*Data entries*
-- Start --
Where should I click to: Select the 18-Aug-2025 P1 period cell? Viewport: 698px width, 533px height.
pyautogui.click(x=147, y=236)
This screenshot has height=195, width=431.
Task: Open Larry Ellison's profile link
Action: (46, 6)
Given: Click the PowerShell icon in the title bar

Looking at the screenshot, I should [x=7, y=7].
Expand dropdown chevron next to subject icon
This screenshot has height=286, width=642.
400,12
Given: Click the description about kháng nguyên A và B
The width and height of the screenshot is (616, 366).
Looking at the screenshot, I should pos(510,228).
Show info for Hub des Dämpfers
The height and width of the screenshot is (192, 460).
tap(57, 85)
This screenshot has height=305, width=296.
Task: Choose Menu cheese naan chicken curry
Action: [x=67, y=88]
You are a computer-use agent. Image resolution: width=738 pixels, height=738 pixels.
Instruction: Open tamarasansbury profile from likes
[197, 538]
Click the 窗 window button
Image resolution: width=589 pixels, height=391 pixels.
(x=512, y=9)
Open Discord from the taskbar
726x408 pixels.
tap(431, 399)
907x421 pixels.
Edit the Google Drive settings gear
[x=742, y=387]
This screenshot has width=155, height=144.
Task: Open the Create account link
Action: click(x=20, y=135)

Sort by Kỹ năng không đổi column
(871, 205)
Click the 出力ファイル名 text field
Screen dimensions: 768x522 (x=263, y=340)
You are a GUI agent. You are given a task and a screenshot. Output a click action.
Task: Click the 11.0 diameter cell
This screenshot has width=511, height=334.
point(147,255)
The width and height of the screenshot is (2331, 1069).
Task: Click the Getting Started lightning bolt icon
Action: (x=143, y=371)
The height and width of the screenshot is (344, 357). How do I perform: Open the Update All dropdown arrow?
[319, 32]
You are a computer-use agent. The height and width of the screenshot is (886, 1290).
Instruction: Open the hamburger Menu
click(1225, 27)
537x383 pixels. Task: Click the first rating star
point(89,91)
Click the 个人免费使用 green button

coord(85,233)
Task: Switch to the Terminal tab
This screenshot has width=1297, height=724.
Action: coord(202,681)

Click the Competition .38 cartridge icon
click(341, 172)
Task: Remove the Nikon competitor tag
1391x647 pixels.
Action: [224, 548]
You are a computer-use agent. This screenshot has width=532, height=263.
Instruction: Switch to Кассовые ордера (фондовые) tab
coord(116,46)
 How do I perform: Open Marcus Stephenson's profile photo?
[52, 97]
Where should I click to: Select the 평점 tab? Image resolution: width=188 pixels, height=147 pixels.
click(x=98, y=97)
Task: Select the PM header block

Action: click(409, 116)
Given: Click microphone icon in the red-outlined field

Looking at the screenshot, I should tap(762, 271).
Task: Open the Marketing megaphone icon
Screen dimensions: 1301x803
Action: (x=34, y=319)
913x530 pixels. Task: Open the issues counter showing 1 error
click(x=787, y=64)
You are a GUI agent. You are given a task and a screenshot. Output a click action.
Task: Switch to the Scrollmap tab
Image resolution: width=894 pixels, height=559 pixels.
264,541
-- End --
*What is required*
Recast every line of the records above as a JSON list of strings, one string per line, with blank lines left out.

*Exercise response*
[
  "Where should I click to: Select the 18-Aug-2025 P1 period cell? Viewport: 698px width, 533px height.",
  "pyautogui.click(x=147, y=236)",
  "This screenshot has height=195, width=431.",
  "Task: Open Larry Ellison's profile link",
  "Action: (46, 6)",
  "Given: Click the PowerShell icon in the title bar",
  "Looking at the screenshot, I should [x=7, y=7].",
  "Expand dropdown chevron next to subject icon",
  "This screenshot has height=286, width=642.",
  "400,12",
  "Given: Click the description about kháng nguyên A và B",
  "The width and height of the screenshot is (616, 366).",
  "Looking at the screenshot, I should pos(510,228).",
  "Show info for Hub des Dämpfers",
  "The height and width of the screenshot is (192, 460).",
  "tap(57, 85)",
  "This screenshot has height=305, width=296.",
  "Task: Choose Menu cheese naan chicken curry",
  "Action: [x=67, y=88]",
  "You are a computer-use agent. Image resolution: width=738 pixels, height=738 pixels.",
  "Instruction: Open tamarasansbury profile from likes",
  "[197, 538]",
  "Click the 窗 window button",
  "Image resolution: width=589 pixels, height=391 pixels.",
  "(x=512, y=9)",
  "Open Discord from the taskbar",
  "726x408 pixels.",
  "tap(431, 399)",
  "907x421 pixels.",
  "Edit the Google Drive settings gear",
  "[x=742, y=387]",
  "This screenshot has width=155, height=144.",
  "Task: Open the Create account link",
  "Action: click(x=20, y=135)",
  "Sort by Kỹ năng không đổi column",
  "(871, 205)",
  "Click the 出力ファイル名 text field",
  "Screen dimensions: 768x522 (x=263, y=340)",
  "You are a GUI agent. You are given a task and a screenshot. Output a click action.",
  "Task: Click the 11.0 diameter cell",
  "This screenshot has width=511, height=334.",
  "point(147,255)",
  "The width and height of the screenshot is (2331, 1069).",
  "Task: Click the Getting Started lightning bolt icon",
  "Action: (x=143, y=371)",
  "The height and width of the screenshot is (344, 357). How do I perform: Open the Update All dropdown arrow?",
  "[319, 32]",
  "You are a computer-use agent. The height and width of the screenshot is (886, 1290).",
  "Instruction: Open the hamburger Menu",
  "click(1225, 27)",
  "537x383 pixels. Task: Click the first rating star",
  "point(89,91)",
  "Click the 个人免费使用 green button",
  "coord(85,233)",
  "Task: Switch to the Terminal tab",
  "This screenshot has width=1297, height=724.",
  "Action: coord(202,681)",
  "Click the Competition .38 cartridge icon",
  "click(341, 172)",
  "Task: Remove the Nikon competitor tag",
  "1391x647 pixels.",
  "Action: [224, 548]",
  "You are a computer-use agent. This screenshot has width=532, height=263.",
  "Instruction: Switch to Кассовые ордера (фондовые) tab",
  "coord(116,46)",
  " How do I perform: Open Marcus Stephenson's profile photo?",
  "[52, 97]",
  "Where should I click to: Select the 평점 tab? Image resolution: width=188 pixels, height=147 pixels.",
  "click(x=98, y=97)",
  "Task: Select the PM header block",
  "Action: click(409, 116)",
  "Given: Click microphone icon in the red-outlined field",
  "Looking at the screenshot, I should tap(762, 271).",
  "Task: Open the Marketing megaphone icon",
  "Screen dimensions: 1301x803",
  "Action: (x=34, y=319)",
  "913x530 pixels. Task: Open the issues counter showing 1 error",
  "click(x=787, y=64)",
  "You are a GUI agent. You are given a task and a screenshot. Output a click action.",
  "Task: Switch to the Scrollmap tab",
  "Image resolution: width=894 pixels, height=559 pixels.",
  "264,541"
]